-- Entries supplied follows --

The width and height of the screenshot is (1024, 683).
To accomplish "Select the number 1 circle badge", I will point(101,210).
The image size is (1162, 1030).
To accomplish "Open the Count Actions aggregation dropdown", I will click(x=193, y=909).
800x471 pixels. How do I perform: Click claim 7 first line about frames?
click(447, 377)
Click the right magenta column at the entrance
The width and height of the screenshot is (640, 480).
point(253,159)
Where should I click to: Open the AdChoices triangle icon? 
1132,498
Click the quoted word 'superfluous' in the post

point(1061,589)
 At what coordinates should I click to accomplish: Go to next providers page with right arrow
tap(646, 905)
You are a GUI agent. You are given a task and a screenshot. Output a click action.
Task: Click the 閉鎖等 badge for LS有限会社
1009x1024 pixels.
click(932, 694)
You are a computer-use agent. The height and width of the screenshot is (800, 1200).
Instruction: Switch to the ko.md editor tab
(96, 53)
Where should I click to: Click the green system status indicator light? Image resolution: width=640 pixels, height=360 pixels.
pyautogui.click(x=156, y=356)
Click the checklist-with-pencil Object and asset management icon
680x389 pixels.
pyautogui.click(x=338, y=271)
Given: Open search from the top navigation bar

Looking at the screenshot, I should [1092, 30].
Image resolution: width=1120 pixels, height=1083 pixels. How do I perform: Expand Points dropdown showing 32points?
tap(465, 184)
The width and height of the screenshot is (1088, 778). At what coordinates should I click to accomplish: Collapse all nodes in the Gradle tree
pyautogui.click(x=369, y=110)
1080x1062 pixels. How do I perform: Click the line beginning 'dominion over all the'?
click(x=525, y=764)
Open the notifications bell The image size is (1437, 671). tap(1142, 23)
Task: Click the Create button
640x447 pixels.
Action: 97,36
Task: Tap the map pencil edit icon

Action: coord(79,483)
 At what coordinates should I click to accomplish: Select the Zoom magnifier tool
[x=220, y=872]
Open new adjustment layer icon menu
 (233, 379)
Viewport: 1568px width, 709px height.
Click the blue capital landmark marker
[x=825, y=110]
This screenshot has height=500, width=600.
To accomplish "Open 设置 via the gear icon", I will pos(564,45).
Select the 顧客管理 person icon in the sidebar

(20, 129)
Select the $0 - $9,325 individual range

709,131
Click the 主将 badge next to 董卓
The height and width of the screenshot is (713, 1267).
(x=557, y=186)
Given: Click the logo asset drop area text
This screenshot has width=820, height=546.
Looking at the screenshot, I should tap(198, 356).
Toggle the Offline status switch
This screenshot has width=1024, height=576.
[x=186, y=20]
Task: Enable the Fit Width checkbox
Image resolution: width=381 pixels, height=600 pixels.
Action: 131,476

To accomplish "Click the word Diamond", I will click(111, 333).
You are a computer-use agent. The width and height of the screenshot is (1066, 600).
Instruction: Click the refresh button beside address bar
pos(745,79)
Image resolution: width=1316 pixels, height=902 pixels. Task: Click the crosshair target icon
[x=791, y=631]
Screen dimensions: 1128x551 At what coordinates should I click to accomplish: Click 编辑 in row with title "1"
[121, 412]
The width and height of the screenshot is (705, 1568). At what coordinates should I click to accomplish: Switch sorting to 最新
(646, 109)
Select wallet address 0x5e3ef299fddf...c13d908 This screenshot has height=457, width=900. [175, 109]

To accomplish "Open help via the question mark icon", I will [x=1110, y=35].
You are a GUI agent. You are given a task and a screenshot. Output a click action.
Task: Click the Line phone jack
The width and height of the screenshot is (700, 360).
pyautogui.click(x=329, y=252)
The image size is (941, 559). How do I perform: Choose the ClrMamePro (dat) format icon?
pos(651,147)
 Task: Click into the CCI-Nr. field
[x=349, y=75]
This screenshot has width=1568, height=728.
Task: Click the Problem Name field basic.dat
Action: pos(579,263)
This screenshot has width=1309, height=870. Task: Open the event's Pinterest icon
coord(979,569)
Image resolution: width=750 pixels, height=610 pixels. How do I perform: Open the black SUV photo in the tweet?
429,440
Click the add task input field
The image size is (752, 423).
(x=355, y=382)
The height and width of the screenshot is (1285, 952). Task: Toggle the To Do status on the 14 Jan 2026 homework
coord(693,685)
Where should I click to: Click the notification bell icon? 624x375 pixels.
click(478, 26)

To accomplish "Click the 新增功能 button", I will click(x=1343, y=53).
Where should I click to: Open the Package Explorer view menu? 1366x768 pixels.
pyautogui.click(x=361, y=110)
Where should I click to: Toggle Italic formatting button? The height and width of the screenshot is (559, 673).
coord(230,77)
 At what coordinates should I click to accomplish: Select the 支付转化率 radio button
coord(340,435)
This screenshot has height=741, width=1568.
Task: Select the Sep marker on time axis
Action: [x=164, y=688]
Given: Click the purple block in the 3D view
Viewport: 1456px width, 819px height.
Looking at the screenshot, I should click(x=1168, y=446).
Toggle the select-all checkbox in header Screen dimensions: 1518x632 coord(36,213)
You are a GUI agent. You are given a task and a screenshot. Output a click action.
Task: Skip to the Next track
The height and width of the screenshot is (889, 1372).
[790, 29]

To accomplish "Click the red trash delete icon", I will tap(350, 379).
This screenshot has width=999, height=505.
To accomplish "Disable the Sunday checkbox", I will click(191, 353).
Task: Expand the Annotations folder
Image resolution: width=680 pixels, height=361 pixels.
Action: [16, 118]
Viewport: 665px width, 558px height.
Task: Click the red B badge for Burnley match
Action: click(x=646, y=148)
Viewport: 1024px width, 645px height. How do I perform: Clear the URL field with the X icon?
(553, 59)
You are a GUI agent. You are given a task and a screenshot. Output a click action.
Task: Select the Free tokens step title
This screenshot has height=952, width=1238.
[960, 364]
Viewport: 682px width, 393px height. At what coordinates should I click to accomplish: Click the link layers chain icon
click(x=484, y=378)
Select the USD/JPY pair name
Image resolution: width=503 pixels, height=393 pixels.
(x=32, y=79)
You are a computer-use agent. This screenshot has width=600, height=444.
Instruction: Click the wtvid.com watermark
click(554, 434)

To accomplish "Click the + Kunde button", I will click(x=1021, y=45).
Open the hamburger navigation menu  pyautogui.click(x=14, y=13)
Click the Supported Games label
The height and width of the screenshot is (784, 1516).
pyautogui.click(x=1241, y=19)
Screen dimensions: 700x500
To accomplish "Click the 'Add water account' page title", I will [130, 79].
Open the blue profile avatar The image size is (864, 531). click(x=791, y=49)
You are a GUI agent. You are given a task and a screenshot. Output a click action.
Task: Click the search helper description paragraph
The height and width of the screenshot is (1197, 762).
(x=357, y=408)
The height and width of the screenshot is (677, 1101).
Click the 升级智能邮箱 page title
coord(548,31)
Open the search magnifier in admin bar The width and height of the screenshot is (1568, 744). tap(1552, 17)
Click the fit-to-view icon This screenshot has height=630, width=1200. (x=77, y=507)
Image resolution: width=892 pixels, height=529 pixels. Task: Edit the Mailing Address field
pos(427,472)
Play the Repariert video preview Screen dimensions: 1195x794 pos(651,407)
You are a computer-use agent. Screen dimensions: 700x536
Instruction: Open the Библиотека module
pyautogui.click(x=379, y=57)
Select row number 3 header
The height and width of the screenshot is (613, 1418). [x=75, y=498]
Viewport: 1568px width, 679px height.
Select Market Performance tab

-- Entries supplied concluded --

Take the line holding "The height and width of the screenshot is (784, 1516)." and the lines after it through the end of the entries. Retype them exactly and add nothing.

The height and width of the screenshot is (784, 1516).
pyautogui.click(x=1241, y=19)
Screen dimensions: 700x500
To accomplish "Click the 'Add water account' page title", I will [130, 79].
Open the blue profile avatar The image size is (864, 531). click(x=791, y=49)
You are a GUI agent. You are given a task and a screenshot. Output a click action.
Task: Click the search helper description paragraph
The height and width of the screenshot is (1197, 762).
(x=357, y=408)
The height and width of the screenshot is (677, 1101).
Click the 升级智能邮箱 page title
coord(548,31)
Open the search magnifier in admin bar The width and height of the screenshot is (1568, 744). tap(1552, 17)
Click the fit-to-view icon This screenshot has height=630, width=1200. (x=77, y=507)
Image resolution: width=892 pixels, height=529 pixels. Task: Edit the Mailing Address field
pos(427,472)
Play the Repariert video preview Screen dimensions: 1195x794 pos(651,407)
You are a computer-use agent. Screen dimensions: 700x536
Instruction: Open the Библиотека module
pyautogui.click(x=379, y=57)
Select row number 3 header
The height and width of the screenshot is (613, 1418). [x=75, y=498]
Viewport: 1568px width, 679px height.
Select Market Performance tab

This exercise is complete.